Comments: I see what David was doing with the Doc Samson therapy issue now. The book has been refocused, galvanized after coping with fall-out from “Decimation” and Civil War. Here we’ve got Jamie back to figuring out the infinite facets of his fluid personality, and Monet and Siryn figuring out their personal stances on anti-mutant paranoia.
This team (even if we only see half of it this issue) is the raw edge of the mutant front, and not because they’re covered in spikes and have a bondage fetish. Instead, David has the skills to capture the personal, subjective stakes of prejudice, fear and paranoia. Where he doesn’t go so far as to depict mutant (or any super-) powers as a curse, he doesn’t see them as a cure-all, either. Jamie Madrox would be a messed-up dude were he only one person; since he can be legion, all that means is that his problems are multiplied. Monet and Siryn too have their own ways of coping with their abilities, and those ways are just magnified versions of how they cope with themselves, and each other.
This psychological verité that David achieves makes his characters infinitely relatable, as a band of misfits (powered and non-powered alike) that have banded together just to avoid being alone. I’m not sure that a better argument could be made against prejudice, the core metaphor the mutant books have always faced.
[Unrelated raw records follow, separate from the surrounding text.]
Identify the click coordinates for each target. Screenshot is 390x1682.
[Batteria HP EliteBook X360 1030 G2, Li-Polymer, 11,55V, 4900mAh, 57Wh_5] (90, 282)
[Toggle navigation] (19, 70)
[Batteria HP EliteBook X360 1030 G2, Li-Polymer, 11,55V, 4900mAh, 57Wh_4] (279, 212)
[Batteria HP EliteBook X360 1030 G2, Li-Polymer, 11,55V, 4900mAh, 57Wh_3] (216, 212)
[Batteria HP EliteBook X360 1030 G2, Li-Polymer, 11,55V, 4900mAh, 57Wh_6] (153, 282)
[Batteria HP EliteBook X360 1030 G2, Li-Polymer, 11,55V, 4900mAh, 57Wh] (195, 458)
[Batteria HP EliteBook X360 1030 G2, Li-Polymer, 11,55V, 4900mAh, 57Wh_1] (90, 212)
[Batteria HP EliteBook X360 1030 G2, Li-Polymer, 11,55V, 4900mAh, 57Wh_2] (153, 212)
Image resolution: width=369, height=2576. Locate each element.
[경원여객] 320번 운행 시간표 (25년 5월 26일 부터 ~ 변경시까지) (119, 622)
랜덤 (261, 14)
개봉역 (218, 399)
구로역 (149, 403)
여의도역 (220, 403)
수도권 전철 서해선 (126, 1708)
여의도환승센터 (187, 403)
This book has felt the fallout of “Decimation” perhaps more than any other title. This issue, under duress, Jamie, Monet and Siryn all find themselves capable of far more than they expected under pressure. Some of their responses are more graceful than others, and some are more fatal. There’s a violent, melodramatic edge to this issue’s events that is not so much over-the-top as exaggerated for effect. These are vicarious pulpy yarns we’re thrilling to, after all.
Raimondi, inking himself this month, brings out a Mike McKone quality in his own pencils, which is never a bad thing. His wicked sense of humor continues to jibe with David’s deadpan worldview: witness the teenage-appearing Hydra agent, commanding her army via text messages, or the creepy Boris Karloff-esque mad doctor delighting in his torture techniques (which of course spin out of control before the issue’s end).
This book has found its stride, and its ideal creative team. Now if it can just find its way through the mine-field of the next Marvel mega-event.